26 Ocak 2011 Çarşamba

Aksimetre

"Babaanne, torunun küfrediyor" diye şikayet etti kuzenim beni. Aldığı cevap "hadi oradan, herkes küfreder o küfretmez" şeklindeydi. İnsanların beyninde öyle bir imaja sahibim ki, bu kalıplaşmış düşünceleri ve hakkımdaki önyargıları yıkmak imkânsız. Adım söylendiğinde akla beyefendi, centilmen, zeki, kibar gibi sıfatlar geliyor kahretsin. Ama ne menem birşey olduğumu bir de hanıma sor istersen. Esas O var işin içinde. Ne zaman böyle bir adama dönüştüm bilmiyorum.

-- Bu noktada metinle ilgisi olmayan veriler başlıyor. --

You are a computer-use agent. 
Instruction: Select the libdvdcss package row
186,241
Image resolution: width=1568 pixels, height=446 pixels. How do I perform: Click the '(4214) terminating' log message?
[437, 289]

En son hatırladığım yıl 2002 gibi geliyor. Sonrasında 8 yıl geride kalmış. O bahsettiğim beyefendi de 8 yıl geride adeta. Tek başıma yaşadığım öğrenci evimde, astığım çamaşırlara ev kadınları hayran kalır, bulaşık tezgâhım bir gün olsun kirli tabak ve bardak barındırmazdı. Şimdi ise genelde sakin, sessiz, soğukkanlı ama zaman zaman da inanılmaz aksi, inat, küfürbaz, bağıran-çağıran birisi oldum çıktım. Bunların sorumlusu sanırım iş hayatı dedikleri kısım. Zaten ömrün ilk 25 senesi kendinin farkına varmak ve okula gitmekle geçiyor tam adapte olmuşken arkasından bu zıkkım başlıyor. Buradan bakınca öğrencilik gibisi yok. O zaman da bir okul bitse de mimar olsak. Öyle bir his var ki içimde yüksek lisans bittiği gün emekli olmam gerekiyordu sanki diye düşünüyorum. Benim iş hayatına dair tüm motivasyonum, işe ilk başladığım gün kayboldu adeta. Benim gibi bir uysalı, bir canavara dönüştüren sadece 8-9 yıllık iş deneyimi. "Dünyanın en hızlı laf sokan adamı"na dönüşüyorum yavaş yavaş. Ağzımdan zorla laf çıkarken, şimdi altta kalanın canı çıksın diyorum. Cahile olan sabrım giderek azalıyor. Görgüsüze tahammül edemiyor, kralına eyvallahım yok diyorum.